South Korean President Lee Myung-bak is quite sure of one thing after watching a broadcast of the biggest parade in North Korean history.

“It seems quite clear North Korean leadership is now entering officially into the third generation of Kim rule,” he said Monday, the day after the Pyongyang parade at which North Korean leader Kim Jong-il appeared on the reviewing stand with son and heir Kim Jong-un beside him. South Korea’s government “will be watching very closely whatever transpires in North Korea.”

As far as Mr. Lee is concerned, the Kim dynasty, founded by Kim Jong-il’s father Kim Il-sung and dominated by him for nearly half a century before he died in 1994, will have to demonstrate goodwill toward its own people and the rest of the world before his government will rush to its aid.
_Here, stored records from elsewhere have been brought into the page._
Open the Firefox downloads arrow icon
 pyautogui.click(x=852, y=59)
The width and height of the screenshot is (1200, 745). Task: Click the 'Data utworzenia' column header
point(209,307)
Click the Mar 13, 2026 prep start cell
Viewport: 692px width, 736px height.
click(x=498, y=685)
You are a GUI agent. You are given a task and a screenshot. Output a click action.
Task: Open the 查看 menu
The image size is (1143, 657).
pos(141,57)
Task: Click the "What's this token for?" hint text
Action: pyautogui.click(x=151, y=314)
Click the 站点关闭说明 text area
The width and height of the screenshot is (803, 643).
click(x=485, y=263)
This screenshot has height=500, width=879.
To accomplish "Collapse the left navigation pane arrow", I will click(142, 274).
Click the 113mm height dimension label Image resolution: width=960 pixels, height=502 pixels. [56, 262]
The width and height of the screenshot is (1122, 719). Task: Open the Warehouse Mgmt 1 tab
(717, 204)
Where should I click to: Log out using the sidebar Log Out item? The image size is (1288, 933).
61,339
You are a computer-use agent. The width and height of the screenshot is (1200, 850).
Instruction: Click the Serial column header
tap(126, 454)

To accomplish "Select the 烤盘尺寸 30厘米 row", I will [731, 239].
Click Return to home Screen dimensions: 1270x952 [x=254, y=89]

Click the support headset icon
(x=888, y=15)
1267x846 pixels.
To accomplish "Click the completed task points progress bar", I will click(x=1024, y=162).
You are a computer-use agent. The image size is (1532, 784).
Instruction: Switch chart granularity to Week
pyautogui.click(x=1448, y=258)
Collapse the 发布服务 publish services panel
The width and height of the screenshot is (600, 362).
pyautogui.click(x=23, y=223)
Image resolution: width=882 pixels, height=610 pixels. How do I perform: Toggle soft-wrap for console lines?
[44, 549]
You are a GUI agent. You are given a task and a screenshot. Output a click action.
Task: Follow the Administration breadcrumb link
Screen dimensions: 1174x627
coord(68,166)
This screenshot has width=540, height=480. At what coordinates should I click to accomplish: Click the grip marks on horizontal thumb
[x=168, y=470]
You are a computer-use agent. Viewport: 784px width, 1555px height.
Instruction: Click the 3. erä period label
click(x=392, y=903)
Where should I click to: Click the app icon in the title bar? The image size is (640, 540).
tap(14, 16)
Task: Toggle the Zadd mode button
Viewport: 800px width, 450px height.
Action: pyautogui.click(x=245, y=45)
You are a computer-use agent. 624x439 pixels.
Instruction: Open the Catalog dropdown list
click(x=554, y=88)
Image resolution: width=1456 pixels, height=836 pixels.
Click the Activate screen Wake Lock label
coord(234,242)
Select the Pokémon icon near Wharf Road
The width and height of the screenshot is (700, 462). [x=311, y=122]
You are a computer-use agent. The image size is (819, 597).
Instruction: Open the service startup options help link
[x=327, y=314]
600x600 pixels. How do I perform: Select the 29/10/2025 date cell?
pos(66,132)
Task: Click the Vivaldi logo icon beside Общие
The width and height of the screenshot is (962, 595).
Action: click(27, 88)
“What my government is most interested in is whether North Korean leaders are serious about the nuclear issue, inter-Korean peace and its people’s human rights and happiness,” Lee told foreign correspondents at Blue House, the center of presidential power here.

Lee’s comments, South Korea’s first high-level response to the emergence of Kim Jong-un as his father’s choice to succeed him, reflects South Korean skepticism about the prospects for change after the ailing Kim Jong-il leaves the scene. Lee has refused to provide more than emergency aid to North Korea since his inauguration in February 2008 after a decade in which his two predecessors authorized huge annual gifts of rice and fertilizer in the interests of North-South reconciliation.

Lee promised, however, that he would “respond with an open heart” to any signs of “goodwill” from the North – the kind of remark that he’s made before and that North Korea has routinely spurned in rhetorical outbursts.

Military first?

Many in South Korea suspect that Kim Song-un, in his late 20’s, is being groomed to perpetuate his father’s “military first” policy of confrontation with South Korea and the United States. The sight of crusty generals, their chests gleaming with medals, on the reviewing stand fortified that view as a panoply of missiles, cannon and tanks, led by goose-stepping soldiers, marched by. The North Korean TV network broadcast the ceremony live and North Korea also gave visas to 80 foreign journalist to cover the event.

The most important military figure on the reviewing stand in Kim Il-sung Square was probably Vice Marshal Ri Yong-ho, chief of the army’s general staff. Mr. Ri also serve as vice chairman of the military commission of the Workers’ Party -- the same post to which Kim Jong-un was named after his father made him a general of the army.

“The junior Kim has acquired the first major key to take over the military,” wrote Brent Choi, a long-time North Korea analyst for the JoongAng Ilbo, a leading South Korean newspaper. “It’s likely that junior Kim will go on to widen his influence, luring more military (officials) in their 50s and 60s to his side with promotions and other hopeful promises.”

As for Lee Myung-bak, he seemed more confident of his relationship with President Obama than he did of North Korea’s future.

“I enjoy a good relationship with President Obama,” he said. “I consider him as a friend.” Asked about the US commitment to countering the proliferation of weapons of mass destruction – a reference to North Korea’s nuclear program -- Lee said: “I believe in the leadership of President Obama.”

As evidence for Obama's leadership, Lee cited America’s role in encouraging the G20 – consisting of 19 nations and the European Union – to become a global forum for resolving the world’s economic problems.

Lee, who is hosting the G20 meeting that Mr. Obama and other leaders will attend in November, said: “When we look back on the leadership of G20, it has been led by the US.”